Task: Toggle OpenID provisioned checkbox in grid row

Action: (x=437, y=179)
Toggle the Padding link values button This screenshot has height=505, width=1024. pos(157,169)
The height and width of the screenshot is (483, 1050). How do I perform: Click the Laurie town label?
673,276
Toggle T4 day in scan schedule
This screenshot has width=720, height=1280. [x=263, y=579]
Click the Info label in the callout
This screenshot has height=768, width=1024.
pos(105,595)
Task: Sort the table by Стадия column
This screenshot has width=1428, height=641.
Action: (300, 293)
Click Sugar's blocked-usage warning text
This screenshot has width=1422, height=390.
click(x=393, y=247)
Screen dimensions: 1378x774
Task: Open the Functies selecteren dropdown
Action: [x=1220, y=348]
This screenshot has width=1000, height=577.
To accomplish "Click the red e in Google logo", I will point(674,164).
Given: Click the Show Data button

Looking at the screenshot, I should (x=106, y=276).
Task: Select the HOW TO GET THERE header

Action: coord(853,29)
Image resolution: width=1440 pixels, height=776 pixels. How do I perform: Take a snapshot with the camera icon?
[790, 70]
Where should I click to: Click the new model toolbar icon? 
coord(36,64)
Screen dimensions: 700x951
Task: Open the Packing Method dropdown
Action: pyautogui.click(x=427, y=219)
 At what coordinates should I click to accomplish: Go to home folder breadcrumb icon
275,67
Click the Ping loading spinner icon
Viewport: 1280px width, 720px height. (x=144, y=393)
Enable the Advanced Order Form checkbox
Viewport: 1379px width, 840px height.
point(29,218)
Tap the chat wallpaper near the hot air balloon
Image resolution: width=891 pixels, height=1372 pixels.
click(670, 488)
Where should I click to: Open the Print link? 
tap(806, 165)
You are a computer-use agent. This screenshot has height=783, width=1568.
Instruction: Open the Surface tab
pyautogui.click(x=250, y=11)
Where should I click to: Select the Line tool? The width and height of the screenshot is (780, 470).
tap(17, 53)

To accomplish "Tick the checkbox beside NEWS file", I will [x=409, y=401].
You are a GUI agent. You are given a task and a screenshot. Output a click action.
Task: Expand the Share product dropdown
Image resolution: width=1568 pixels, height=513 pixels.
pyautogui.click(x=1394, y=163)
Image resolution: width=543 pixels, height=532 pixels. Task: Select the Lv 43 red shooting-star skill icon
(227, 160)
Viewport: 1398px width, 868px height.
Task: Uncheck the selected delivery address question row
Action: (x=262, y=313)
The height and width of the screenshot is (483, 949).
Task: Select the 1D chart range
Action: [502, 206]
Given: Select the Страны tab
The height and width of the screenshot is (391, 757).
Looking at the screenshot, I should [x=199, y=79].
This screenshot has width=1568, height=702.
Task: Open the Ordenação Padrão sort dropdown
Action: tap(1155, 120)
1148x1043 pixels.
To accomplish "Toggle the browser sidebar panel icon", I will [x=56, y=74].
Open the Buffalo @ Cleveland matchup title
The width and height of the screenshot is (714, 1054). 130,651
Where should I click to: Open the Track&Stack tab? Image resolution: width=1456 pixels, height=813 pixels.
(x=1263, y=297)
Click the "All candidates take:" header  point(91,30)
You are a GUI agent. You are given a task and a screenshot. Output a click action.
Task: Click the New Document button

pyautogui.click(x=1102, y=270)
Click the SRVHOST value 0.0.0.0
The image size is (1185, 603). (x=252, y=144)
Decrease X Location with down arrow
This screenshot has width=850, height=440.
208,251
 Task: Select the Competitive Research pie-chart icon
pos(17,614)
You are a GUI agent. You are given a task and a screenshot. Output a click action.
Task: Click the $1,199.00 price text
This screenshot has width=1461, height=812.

################

Exercise details =
Every line of the data is to be retyped without alteration.

Answer for the task =
Task: Toggle OpenID provisioned checkbox in grid row

Action: (x=437, y=179)
Toggle the Padding link values button This screenshot has height=505, width=1024. pos(157,169)
The height and width of the screenshot is (483, 1050). How do I perform: Click the Laurie town label?
673,276
Toggle T4 day in scan schedule
This screenshot has width=720, height=1280. [x=263, y=579]
Click the Info label in the callout
This screenshot has height=768, width=1024.
pos(105,595)
Task: Sort the table by Стадия column
This screenshot has width=1428, height=641.
Action: (300, 293)
Click Sugar's blocked-usage warning text
This screenshot has width=1422, height=390.
click(x=393, y=247)
Screen dimensions: 1378x774
Task: Open the Functies selecteren dropdown
Action: [x=1220, y=348]
This screenshot has width=1000, height=577.
To accomplish "Click the red e in Google logo", I will point(674,164).
Given: Click the Show Data button

Looking at the screenshot, I should (x=106, y=276).
Task: Select the HOW TO GET THERE header

Action: coord(853,29)
Image resolution: width=1440 pixels, height=776 pixels. How do I perform: Take a snapshot with the camera icon?
[790, 70]
Where should I click to: Click the new model toolbar icon? 
coord(36,64)
Screen dimensions: 700x951
Task: Open the Packing Method dropdown
Action: pyautogui.click(x=427, y=219)
 At what coordinates should I click to accomplish: Go to home folder breadcrumb icon
275,67
Click the Ping loading spinner icon
Viewport: 1280px width, 720px height. (x=144, y=393)
Enable the Advanced Order Form checkbox
Viewport: 1379px width, 840px height.
point(29,218)
Tap the chat wallpaper near the hot air balloon
Image resolution: width=891 pixels, height=1372 pixels.
click(670, 488)
Where should I click to: Open the Print link? 
tap(806, 165)
You are a computer-use agent. This screenshot has height=783, width=1568.
Instruction: Open the Surface tab
pyautogui.click(x=250, y=11)
Where should I click to: Select the Line tool? The width and height of the screenshot is (780, 470).
tap(17, 53)

To accomplish "Tick the checkbox beside NEWS file", I will [x=409, y=401].
You are a GUI agent. You are given a task and a screenshot. Output a click action.
Task: Expand the Share product dropdown
Image resolution: width=1568 pixels, height=513 pixels.
pyautogui.click(x=1394, y=163)
Image resolution: width=543 pixels, height=532 pixels. Task: Select the Lv 43 red shooting-star skill icon
(227, 160)
Viewport: 1398px width, 868px height.
Task: Uncheck the selected delivery address question row
Action: (x=262, y=313)
The height and width of the screenshot is (483, 949).
Task: Select the 1D chart range
Action: [502, 206]
Given: Select the Страны tab
The height and width of the screenshot is (391, 757).
Looking at the screenshot, I should [x=199, y=79].
This screenshot has width=1568, height=702.
Task: Open the Ordenação Padrão sort dropdown
Action: tap(1155, 120)
1148x1043 pixels.
To accomplish "Toggle the browser sidebar panel icon", I will [x=56, y=74].
Open the Buffalo @ Cleveland matchup title
The width and height of the screenshot is (714, 1054). 130,651
Where should I click to: Open the Track&Stack tab? Image resolution: width=1456 pixels, height=813 pixels.
(x=1263, y=297)
Click the "All candidates take:" header  point(91,30)
You are a GUI agent. You are given a task and a screenshot. Output a click action.
Task: Click the New Document button

pyautogui.click(x=1102, y=270)
Click the SRVHOST value 0.0.0.0
The image size is (1185, 603). (x=252, y=144)
Decrease X Location with down arrow
This screenshot has width=850, height=440.
208,251
 Task: Select the Competitive Research pie-chart icon
pos(17,614)
You are a GUI agent. You are given a task and a screenshot. Output a click action.
Task: Click the $1,199.00 price text
This screenshot has width=1461, height=812.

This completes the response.